Perché utilizziamo il quarzo resistente alle esplosioni nei riscaldatori per il bagno
Pensate al vostro bagno in una mattina d’inverno gelida: c’è vapore ovunque, gocce d’acqua che si attaccano alle pareti… Accendete quindi il riscaldatore. All’interno di questo dispositivo, l’elemento riscaldante è estremamente caldo. Immaginate ora che una singola goccia d’acqua fredda cada proprio su quel vetro così caldo: con il quarzo ordinario, si tratta di una situazione pericolosa: il vetro potrebbe rompersi in un attimo. Ecco perché non utilizziamo il vetro normale, ma tubi di quarzo resistenti alle esplosioni.
La “rete di sicurezza” per la vostra doccia
Il quarzo ordinario è resistente, ma ha i suoi limiti. In un ambiente umido e pieno di vapore, la differenza di temperatura tra il filamento riscaldante e l’aria umida è davvero elevata. Per evitare problemi, utilizziamo tubi sottoposti a un processo chimico speciale o dotati di uno strato protettivo. Questo strato modifica il comportamento del vetro: se il tubo dovesse comunque rompersi, non ci saranno schegge pericolose che voleranno per tutto il bagno. Il vetro si romperà in pezzi piccoli e smussati, oppure rimarrà unito grazie allo strato protettivo. È una soluzione per evitare problemi.
Calore istantaneo
Avete mai notato come queste lampade forniscono subito calore non appena vengono accese? È perché utilizzano radiazioni infrarosse a breve lunghezza d’onda. Invece di perdere tempo ad riscaldare tutta l’aria presente nella stanza, il calore raggiunge direttamente la pelle e le superfici circostanti. È molto veloce. Abbiamo regolato attentamente la potenza delle lampade, in modo che possiate ottenere calore istantaneo, senza rischi per i circuiti elettrici della casa.
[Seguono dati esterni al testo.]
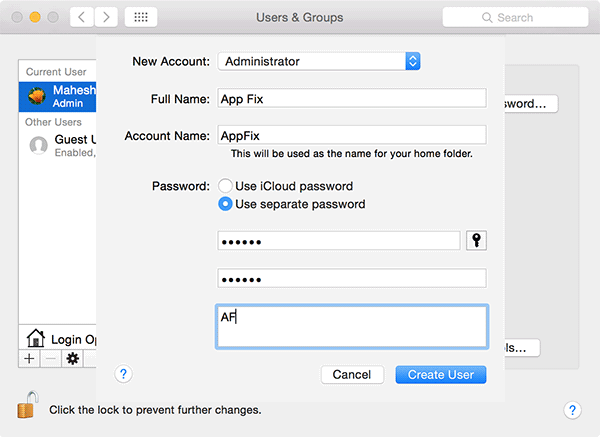Click the password assistant key icon
This screenshot has width=600, height=437.
tap(476, 240)
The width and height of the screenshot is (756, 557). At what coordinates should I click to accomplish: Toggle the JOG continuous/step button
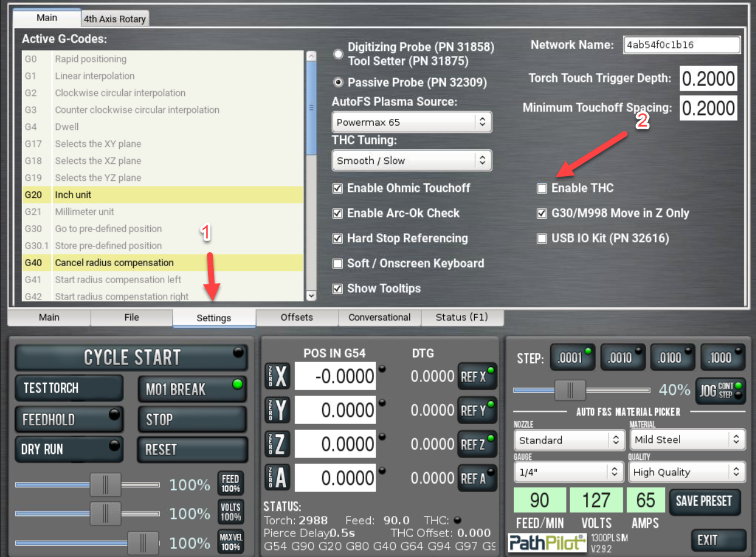click(720, 390)
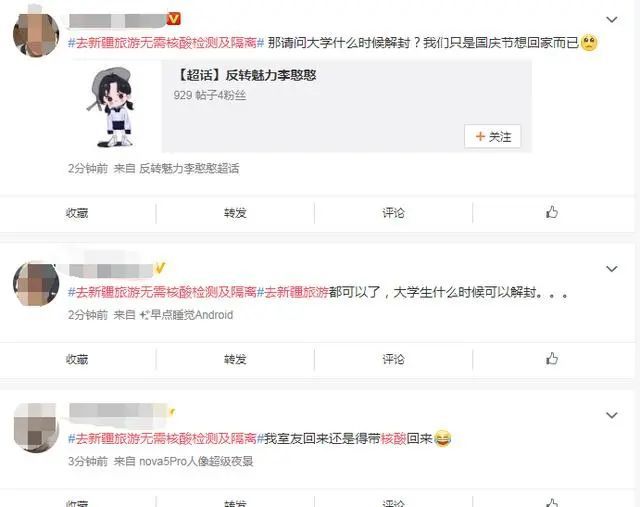640x507 pixels.
Task: Click 收藏 under the first post
Action: (77, 213)
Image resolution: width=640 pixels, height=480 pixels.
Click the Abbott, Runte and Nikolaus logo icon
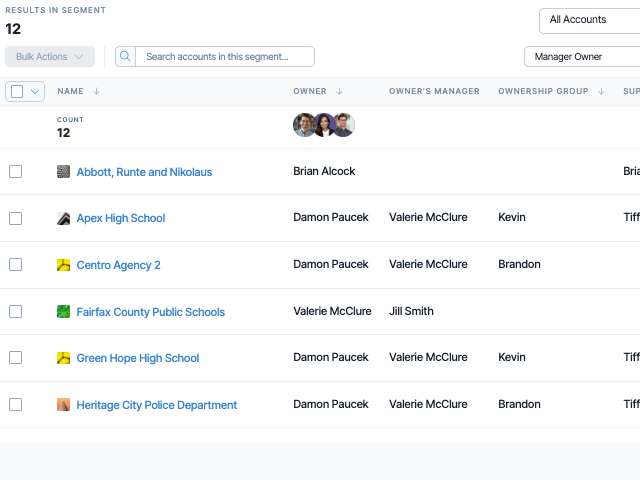point(63,171)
Alcuni consigli per l’installazione
Il vetro è sicuro, ma è comunque necessario lasciare spazio al dispositivo affinché possa funzionare correttamente. Se la struttura del dispositivo non è ben ventilata, tutto quel calore può causare il fusione della plastica o del metallo che lo compone. È anche importante verificare bene i sigilli presenti nelle prese della lampada: non vogliamo che l’umidità entri nei circuiti elettrici. Se l’acqua entra lì dentro, i contatti si corroderanno e la lampada si brucerà prima del tempo. Mantenete il dispositivo asciutto e ben ventilato, e tutto andrà bene.